Der Startschuss für „kick for girls“ fiel im Jahr 2009 mit der ersten Mädchenfußball-AG an der Albert-Schweitzer-Hauptschule in Freiburg-Landwasser. Wir wenden uns gezielt an Schulen, die in einem Stadtteil mit einem hohen Anteil an Kindern und Jugendlichen mit Migrationshintergrund liegen.

Wir möchten Schülerinnen erreichen, die kaum Zugang zum organisierten Sport haben. Mittlerweile leiten unsere TrainerInnen Mädchenfußball-AGs an neun Partnerschulen: GerhartHauptmann-Schule, Albert-Schweitzer-Schule, Pestalozzi-Schule, Emil- Thoma-Schule, Adolf-Reichwein-Schule, Vigeliusschule und Hebelschule.

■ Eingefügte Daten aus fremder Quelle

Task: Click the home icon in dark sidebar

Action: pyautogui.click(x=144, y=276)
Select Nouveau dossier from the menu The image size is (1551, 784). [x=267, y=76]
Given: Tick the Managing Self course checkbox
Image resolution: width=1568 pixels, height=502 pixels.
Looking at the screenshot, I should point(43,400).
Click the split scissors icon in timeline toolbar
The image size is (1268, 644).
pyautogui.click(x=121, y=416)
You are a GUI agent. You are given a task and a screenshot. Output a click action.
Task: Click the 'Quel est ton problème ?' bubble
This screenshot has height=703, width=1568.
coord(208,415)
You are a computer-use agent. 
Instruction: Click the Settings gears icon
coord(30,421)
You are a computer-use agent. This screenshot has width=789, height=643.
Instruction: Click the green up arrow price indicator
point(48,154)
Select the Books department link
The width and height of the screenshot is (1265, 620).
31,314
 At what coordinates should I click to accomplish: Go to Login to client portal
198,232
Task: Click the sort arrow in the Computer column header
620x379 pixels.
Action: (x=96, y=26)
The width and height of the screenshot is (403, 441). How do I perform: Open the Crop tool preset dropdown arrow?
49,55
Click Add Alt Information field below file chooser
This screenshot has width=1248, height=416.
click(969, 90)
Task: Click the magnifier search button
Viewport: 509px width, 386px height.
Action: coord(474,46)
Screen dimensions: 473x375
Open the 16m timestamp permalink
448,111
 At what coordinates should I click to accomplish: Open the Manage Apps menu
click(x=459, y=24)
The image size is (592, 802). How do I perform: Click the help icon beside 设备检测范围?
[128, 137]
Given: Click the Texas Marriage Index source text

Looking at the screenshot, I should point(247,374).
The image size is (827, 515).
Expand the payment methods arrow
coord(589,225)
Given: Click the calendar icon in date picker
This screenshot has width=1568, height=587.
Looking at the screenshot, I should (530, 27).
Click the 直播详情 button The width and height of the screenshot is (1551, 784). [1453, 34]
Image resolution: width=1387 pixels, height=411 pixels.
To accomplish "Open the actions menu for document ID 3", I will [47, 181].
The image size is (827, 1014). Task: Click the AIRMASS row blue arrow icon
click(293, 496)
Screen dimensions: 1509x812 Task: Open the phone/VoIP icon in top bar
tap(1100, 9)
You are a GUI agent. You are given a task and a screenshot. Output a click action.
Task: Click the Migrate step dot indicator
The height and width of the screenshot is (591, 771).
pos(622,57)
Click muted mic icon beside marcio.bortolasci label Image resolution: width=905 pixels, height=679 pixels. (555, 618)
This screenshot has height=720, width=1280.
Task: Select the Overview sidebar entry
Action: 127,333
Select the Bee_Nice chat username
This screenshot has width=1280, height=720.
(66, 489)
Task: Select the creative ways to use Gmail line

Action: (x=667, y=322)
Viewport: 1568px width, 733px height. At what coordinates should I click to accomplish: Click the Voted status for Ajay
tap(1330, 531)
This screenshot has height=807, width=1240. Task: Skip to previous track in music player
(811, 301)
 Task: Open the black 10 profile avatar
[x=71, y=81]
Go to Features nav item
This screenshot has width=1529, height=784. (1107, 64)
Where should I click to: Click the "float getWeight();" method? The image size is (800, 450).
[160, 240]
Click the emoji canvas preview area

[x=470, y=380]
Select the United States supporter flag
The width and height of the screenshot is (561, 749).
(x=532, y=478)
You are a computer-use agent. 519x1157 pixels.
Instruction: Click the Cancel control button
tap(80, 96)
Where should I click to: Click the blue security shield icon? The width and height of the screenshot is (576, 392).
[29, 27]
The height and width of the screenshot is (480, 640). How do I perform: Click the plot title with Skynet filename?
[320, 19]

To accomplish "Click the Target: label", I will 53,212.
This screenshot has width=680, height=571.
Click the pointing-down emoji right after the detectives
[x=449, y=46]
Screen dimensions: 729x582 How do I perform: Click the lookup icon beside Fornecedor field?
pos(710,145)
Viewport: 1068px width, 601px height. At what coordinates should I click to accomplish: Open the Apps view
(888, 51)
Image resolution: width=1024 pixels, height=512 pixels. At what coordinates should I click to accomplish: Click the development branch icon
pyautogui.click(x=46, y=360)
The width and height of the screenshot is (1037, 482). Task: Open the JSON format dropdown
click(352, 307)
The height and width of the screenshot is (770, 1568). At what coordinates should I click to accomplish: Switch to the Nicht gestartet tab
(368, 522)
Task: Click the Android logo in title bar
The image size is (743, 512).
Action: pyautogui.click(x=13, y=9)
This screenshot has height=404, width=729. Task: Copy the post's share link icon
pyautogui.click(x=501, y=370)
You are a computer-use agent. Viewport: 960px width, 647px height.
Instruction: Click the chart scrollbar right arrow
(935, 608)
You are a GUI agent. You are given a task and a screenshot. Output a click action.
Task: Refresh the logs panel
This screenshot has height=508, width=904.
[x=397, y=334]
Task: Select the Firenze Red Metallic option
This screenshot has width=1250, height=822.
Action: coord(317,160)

Mehr als 100 Mädchen nehmen an den wöchentlichen Angeboten teil. Die Zusammensetzung ist ein gutes Abbild der vielen in Freiburg lebenden Ethnien und Nationalitäten: So kicken Mädchen aus der Türkei, Rumänien, Mazedonien, Albanien, Serbien, Irak, Russland, Griechenland, Italien und natürlich aus Deutschland ganz selbstverständlich miteinander. Sie erleben Freude, Anerkennung und Zugehörigkeit, erweitern selbstbewusst ihre Bewegungsräume, knüpfen neue Kontakte und erwerben dadurch grundlegende Schlüsselkompetenzen.

Zusätzlich organisieren wir verschiedene weitere Aktivitäten, um die Mobilität der Schülerinnen zu unterstützen und bildungsgangübergreifend Kontakte zu fördern. Durch die schülerinnenorientierte Begleitung und weitere Angebote wie „Kick im Park“, „Kick im Verein“ und den Freiburger Mädchenfußballtag schaffen wir Gelegenheiten zur Integration in den lokalen Sport. Am Mädchenfußballtag 2013 haben über 200 Schülerinnen in 25 Schulteams teilgenommen.